Screening Assessments
Instrumental assessments provide a more objective way of measuring swallowing, but have limited access and high cost, due to the need for specialist equipment and personnel (56). In Stroke care, early detection of dysphagia by screening reduces pulmonary complications, length of hospital stay, and overall health care costs (57). No such programme exists for HNC survivors, but the following section reviews candidate screening tests for this group.
Water Swallow Test
A water swallow test (WST) is the most commonly reported aspiration screening tool (58). Two systematic reviews report a range of protocols, predominantly for testing neurological dysphagia (56, 58–61). Using prescribed amounts of water and recording coughing or a wet voice gave the most accurate results for identifying aspiration (56, 62). Consecutive sips with large volumes had the best sensitivity (91% CI 89, 93%) while, single sips of water were better at ruling out aspiration (90% CI 86, 93%) (58). We have reported on the timed 100 mLs WST in HNC, recording swallowing performance overtime, as well as a screening test for aspiration (63). This test was acceptable for identifying aspiration in early post-operative or chemoradiotherapy patient groups (63, 64), but its reliability for late effects patients has not been investigated.
Cough Reflex Test
This test assesses the cough reflex by introducing a tussive agent such as citric acid via a facemask and nebulizer and observing for a responsive cough (65). The outcome is judged on reflexive cough strength and has been used as screening test in Stroke (65), Parkinson's Disease (66), and post-extubation (67). The absence of a cough reflex in neurological patients has a sensitivity of 69% (95% CI 55, 81%) and specificity of 71% (95% CI 63, 77%) to detect aspiration (65). No studies have reported on its use in HNC, but given that late effects can result in silent aspiration, further investigation is warranted.
Pulmonary Function
Many patients elect to eat and drink despite experiencing aspiration. Assessments to monitor pulmonary function such as spirometry and flow-volume loops may be indicated together with close collaboration with Respiratory Physicians to develop mechanisms to detect deterioration in chest status.
Future Directions
There are a number of current trials investigating treatment modulation to prevent or reduce toxicities without compromising survival (68). In the meantime, further work on late functional effects is indicated in the following areas.

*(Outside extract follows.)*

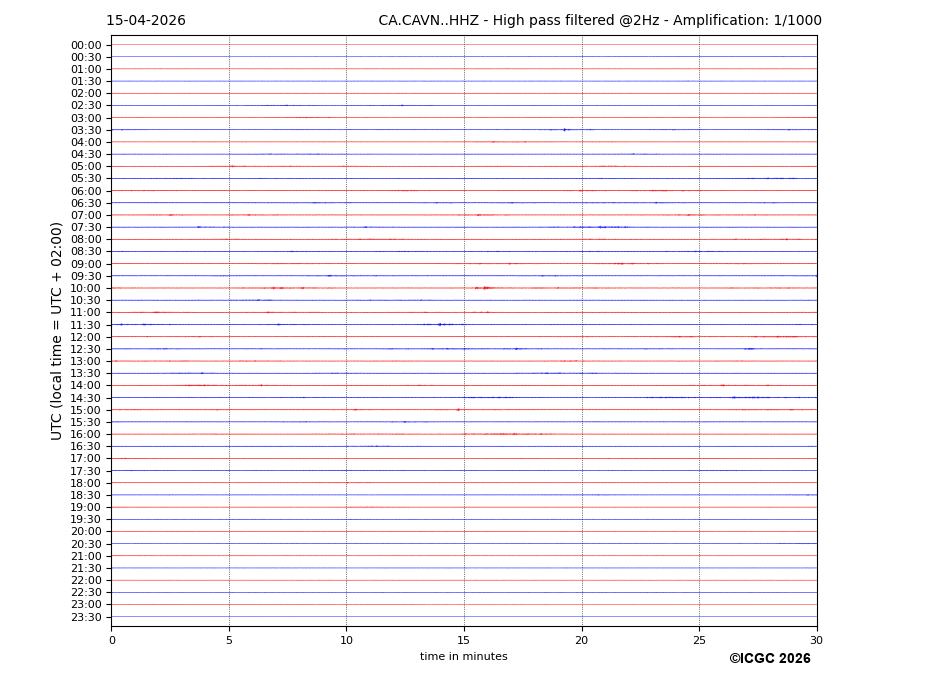The height and width of the screenshot is (696, 927).
Task: Select the red spike on the 15:00 trace
Action: coord(458,409)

Information on the long-term outcomes for voice and speech.
Identification of predictors of significant fibrosis and exploration of preventative interventions.

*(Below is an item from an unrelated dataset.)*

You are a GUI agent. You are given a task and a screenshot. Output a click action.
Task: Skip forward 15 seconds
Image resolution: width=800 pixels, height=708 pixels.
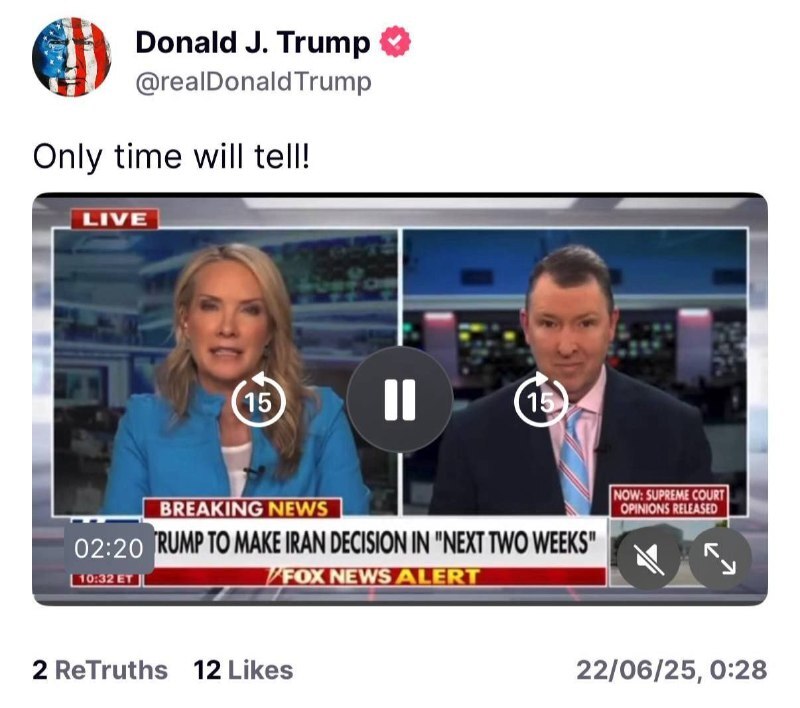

Identification of predictor variables for pneumonia in patients who aspirate.
Reliable screening tests for identifying aspiration and dysphagia for long-term follow up.

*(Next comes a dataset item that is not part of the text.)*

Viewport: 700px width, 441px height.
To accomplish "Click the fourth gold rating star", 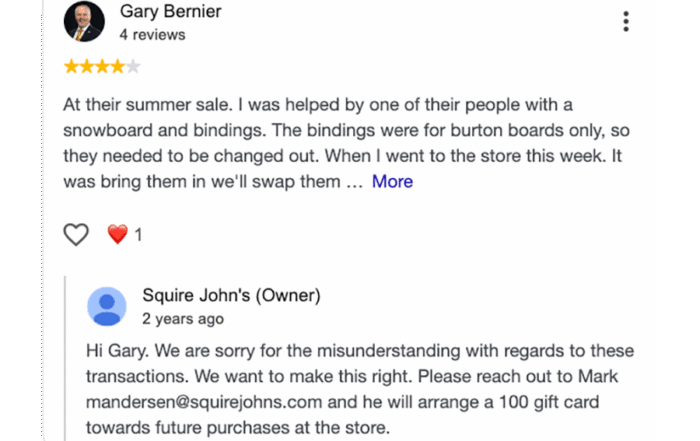I will pos(117,67).
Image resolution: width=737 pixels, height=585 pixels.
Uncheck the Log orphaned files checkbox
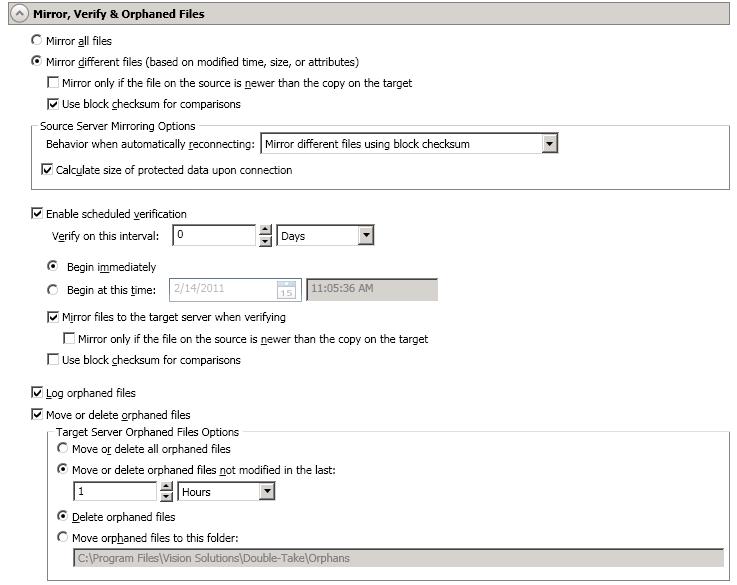pyautogui.click(x=38, y=393)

Accurate patient information regarding late treatment effects.
Clinical care pathways for identifying and monitoring late functional effects.
Conclusion
The number of HNC survivors is rising and this trend is set to continue. Late functional effects of treatment is a common, distressing, and potentially life-threatening problem. Assessment and monitoring of HNC survivors in the long-term is an important step for identifying those at risk, as early as possible. Reliable, acceptable, and repeatable screening assessments are needed to address this growing problem.
Author Contributions
The author confirms being the sole contributor of this work and has approved it for publication.
Conflict of Interest Statement
The author declares that the research was conducted in the absence of any commercial or financial relationships that could be construed as a potential conflict of interest.